Monday Morning Chicken

Amber the Speckled Sussex

Here at the end of our first full week of being suburban chicken farmers, we still walk about in a daze saying, “Whatzat? We have chickens. How did we get chickens?”

They are strangely easy to care for and quite charming. We’re still researching coop designs, but we have about 5 weeks left until they get moved outside, and 5 months or so until they start pulling their own weight (which, by the way, doubled in six days) and squeezing out some eggs.

The dog has adapted quite well and hasn’t made a single threatening gesture. Either she just decided to accept them, or she’s waiting for a little more meat on their bones before she makes her move.

"Will I escape this whole chicken project with my dignity? No, I will not."

"Are you my mother?"

About Thomas L. McDonald

Thomas L. McDonald writes about technology, theology, history, games, and shiny things. Details of his rather uneventful life as a professional writer and magazine editor can be found in the About tab.

  • Ben

    What kind of dog is that?

  • Thomas L. McDonald

    Your guess is as good as mine.
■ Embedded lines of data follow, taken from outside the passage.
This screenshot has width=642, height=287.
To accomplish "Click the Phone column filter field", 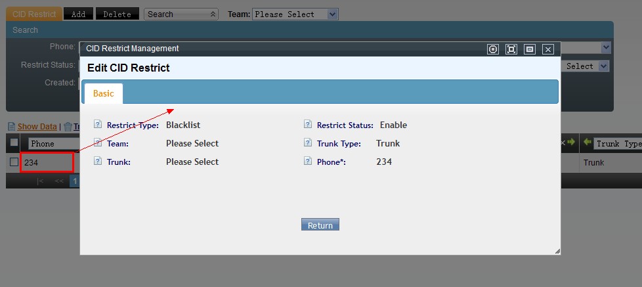I will click(x=53, y=143).
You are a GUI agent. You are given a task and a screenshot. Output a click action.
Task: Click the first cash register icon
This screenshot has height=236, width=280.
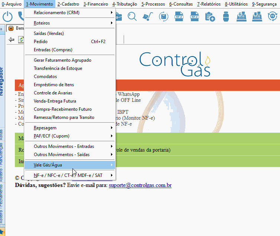(x=241, y=16)
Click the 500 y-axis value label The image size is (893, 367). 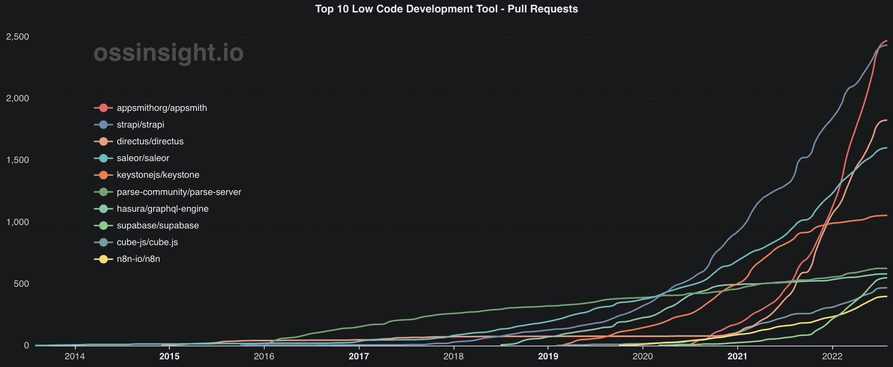pyautogui.click(x=21, y=284)
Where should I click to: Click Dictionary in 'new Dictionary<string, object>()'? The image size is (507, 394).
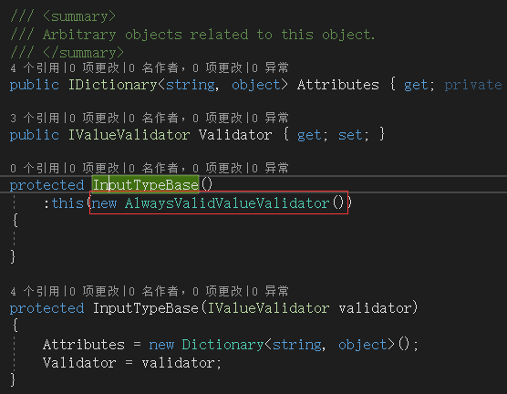pos(222,345)
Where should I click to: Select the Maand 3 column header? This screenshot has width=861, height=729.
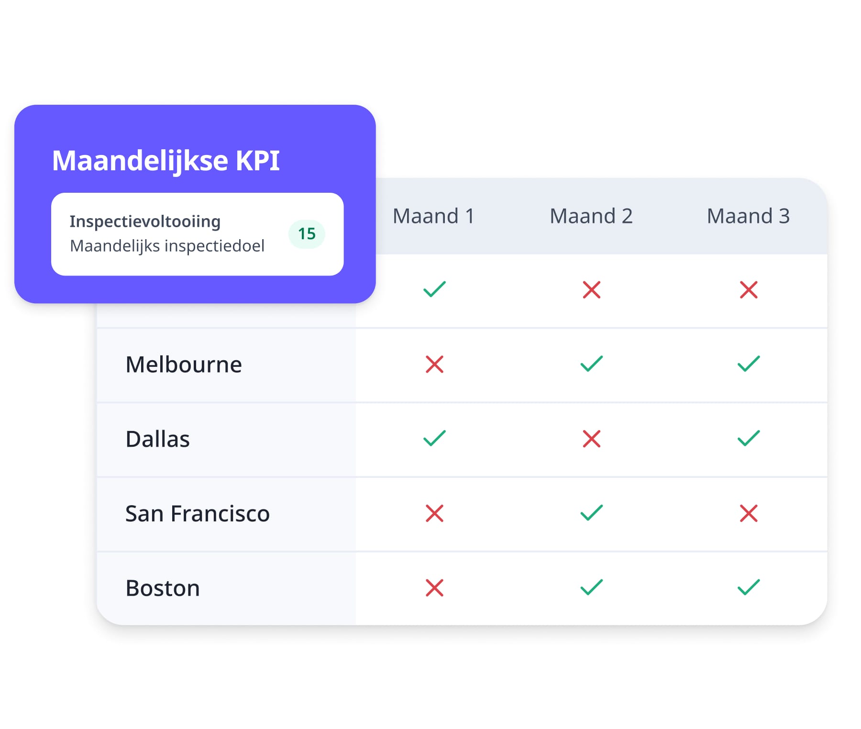coord(748,216)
There was some indication that she’s part Australian shepherd, and there seems to be some kind of terrier in there, but other than that…

  • http://www.thinveil.net Brandon Vogt

    Oh, man! We looked into getting chickens but our suburban FL county says we aren’t zoned for it and therefore won’t allow it. We’re considering channeling our inner MLK and Augustine and standing up against this egregious assault on our poultry conscience–”an unjust law is no law at all.”

    I’d love to learn more about your experiences:

    - Where did you buy the chicks (and how much were they)?
    - How expensive is the feed and upkeep?
    - How much work goes into taking care of them?

    Thanks!

  • Thomas L. McDonald

    I’m going to write more about them when I have a chance, but just to give you some quick answers:

    -In many small towns, zoning enforcement comes down to neighbors. If they don’t complain, you should be okay. (Just DON’T get a rooster.) No law that would prevent me from me feeding my family in economically hard times is just, therefore I would have ignored it anyway.
    -Chicks are about $3 each from the local farm store, and feed is minimal. A $9 bag will feed 3 chicks for a couple months. I’m not sure how much feed will be after they’re fully grown, but I imagine it can’t be much.
    -Thus far, it’s no work whatsoever beyond cleaning the water dish and playing with them. Eventually, you have deal with more poo, but even that is manageable, useful (composting for the garden), and easily outsourced to children.

  • http://redcardigan.blogspot.com/ Erin Manning

    So cute! My girls would love chickens. Unfortunately, we have both zoning restrictions and a stupid HOA to keep that from happening unless we move…

    {TLMcD: Chickens: The Choice of Distributists Everywhere!}

  • Green

    Oh man, my Chihuahuas would have already eaten those chicks if they were that close.
    We hatched 15 chicks in our incubator. The dogs managed to kill some.